Revenue from Pfizer’s oncology, internal medicine, hospital and rare disease units rose by double digits during the quarter, according to the earnings report. The company’s inflammation and immunology unit generated about $1 billion in sales, a 9% increase from a year earlier.
Pfizer reported double-digit growth in sales for many of its cancer drugs, including Inlyta, Bosulif and Lorbrena.
The company received U.S. authorization of its Covid vaccine in late December. Since then, Pfizer has distributed millions of doses to the U.S., with the goal of delivering 300 million doses by the end of July.
During an earnings call, Bourla addressed a recent slow down in the pace of vaccinations in the U.S.

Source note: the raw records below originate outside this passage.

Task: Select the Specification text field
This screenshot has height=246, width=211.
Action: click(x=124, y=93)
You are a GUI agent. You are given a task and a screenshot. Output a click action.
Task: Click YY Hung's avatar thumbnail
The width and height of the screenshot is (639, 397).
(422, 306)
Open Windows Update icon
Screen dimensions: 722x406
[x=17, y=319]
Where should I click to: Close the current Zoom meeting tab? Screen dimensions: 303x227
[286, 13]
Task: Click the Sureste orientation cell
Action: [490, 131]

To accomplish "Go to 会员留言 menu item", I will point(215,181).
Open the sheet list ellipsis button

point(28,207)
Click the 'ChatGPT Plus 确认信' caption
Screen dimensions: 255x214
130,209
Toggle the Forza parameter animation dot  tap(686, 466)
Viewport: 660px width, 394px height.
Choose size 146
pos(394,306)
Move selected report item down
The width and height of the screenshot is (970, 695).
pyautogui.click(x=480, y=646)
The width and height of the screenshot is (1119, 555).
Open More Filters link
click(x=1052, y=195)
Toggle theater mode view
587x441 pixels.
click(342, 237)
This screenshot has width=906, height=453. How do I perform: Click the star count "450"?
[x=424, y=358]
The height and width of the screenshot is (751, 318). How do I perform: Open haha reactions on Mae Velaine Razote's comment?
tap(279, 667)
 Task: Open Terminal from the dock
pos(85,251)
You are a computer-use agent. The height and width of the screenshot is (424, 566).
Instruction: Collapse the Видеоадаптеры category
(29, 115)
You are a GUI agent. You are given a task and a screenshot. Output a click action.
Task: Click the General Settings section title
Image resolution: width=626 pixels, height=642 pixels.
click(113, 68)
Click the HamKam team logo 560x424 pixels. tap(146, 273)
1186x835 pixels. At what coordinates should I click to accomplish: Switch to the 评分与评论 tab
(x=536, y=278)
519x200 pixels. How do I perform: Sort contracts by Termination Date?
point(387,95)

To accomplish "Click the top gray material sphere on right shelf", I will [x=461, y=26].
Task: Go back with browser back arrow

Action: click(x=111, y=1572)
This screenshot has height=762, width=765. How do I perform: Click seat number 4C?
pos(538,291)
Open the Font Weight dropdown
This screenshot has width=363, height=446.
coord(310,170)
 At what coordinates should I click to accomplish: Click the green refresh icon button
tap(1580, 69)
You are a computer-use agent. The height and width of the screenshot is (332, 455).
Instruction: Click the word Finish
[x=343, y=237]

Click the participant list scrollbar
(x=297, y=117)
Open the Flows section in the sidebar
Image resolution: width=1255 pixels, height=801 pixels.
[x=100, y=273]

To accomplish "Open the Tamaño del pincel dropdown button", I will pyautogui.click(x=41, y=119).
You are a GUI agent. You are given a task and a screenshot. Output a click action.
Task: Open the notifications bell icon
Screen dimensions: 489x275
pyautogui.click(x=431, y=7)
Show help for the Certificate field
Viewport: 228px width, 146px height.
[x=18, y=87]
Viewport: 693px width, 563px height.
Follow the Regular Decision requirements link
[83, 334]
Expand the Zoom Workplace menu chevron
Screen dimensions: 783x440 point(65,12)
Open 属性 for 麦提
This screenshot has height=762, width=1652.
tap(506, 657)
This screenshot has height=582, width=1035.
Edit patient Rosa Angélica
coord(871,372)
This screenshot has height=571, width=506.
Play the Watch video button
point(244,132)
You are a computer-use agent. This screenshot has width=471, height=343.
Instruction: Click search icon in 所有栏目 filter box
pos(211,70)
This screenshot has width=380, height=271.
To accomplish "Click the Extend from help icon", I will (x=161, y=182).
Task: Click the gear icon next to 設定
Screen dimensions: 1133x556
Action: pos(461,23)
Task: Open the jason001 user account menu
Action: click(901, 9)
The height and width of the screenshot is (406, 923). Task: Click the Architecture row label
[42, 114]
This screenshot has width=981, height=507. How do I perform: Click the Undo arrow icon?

He said it is “normal” as more people get vaccinated and the people leftover are those reluctant to get the shots. He expects an increase in vaccinations once the FDA authorizes the shots for kids ages 12 to 15, which is expected to happen this month.
Usually, it takes the Food and Drug Administration nearly a year or longer to determine whether a drug is safe and effective for use in the general public. Due to the once-in-a-century pandemic, which has killed nearly 600,000 people in the United States, the FDA permitted the use of the shots under an Emergency Use Authorization.
The authorization grants conditional approval based on two months of data. It’s not the same as a Biologic License Application, which requires six months of data and secures full approval.
The company also said it expects to apply for an EUA for a booster shot that could protect against Covid variants during the second half of July, according to a slide presentation that accompanied the company’s earnings release. It expects to apply for authorization for its vaccine for use in toddlers and younger children in September and infants in November.
It also expects vaccine safety data for pregnant women in late July.
On April 1, Pfizer and BioNTech announced that new data from their clinical trial showed their two-dose vaccine was safe and more than 91% effective six months after the second dose. At the time, Pfizer CEO Albert Bourla said the new data positions the companies “to submit a Biologics License Application to the U.S. FDA.”
If the vaccine is fully approved, it sets the stage for Pfizer and BioNTech to begin advertising the shots directly to consumers and change its pricing. It also allows the shot to stay on the market once the pandemic is over and the U.S. is no longer considered in an “emergency.”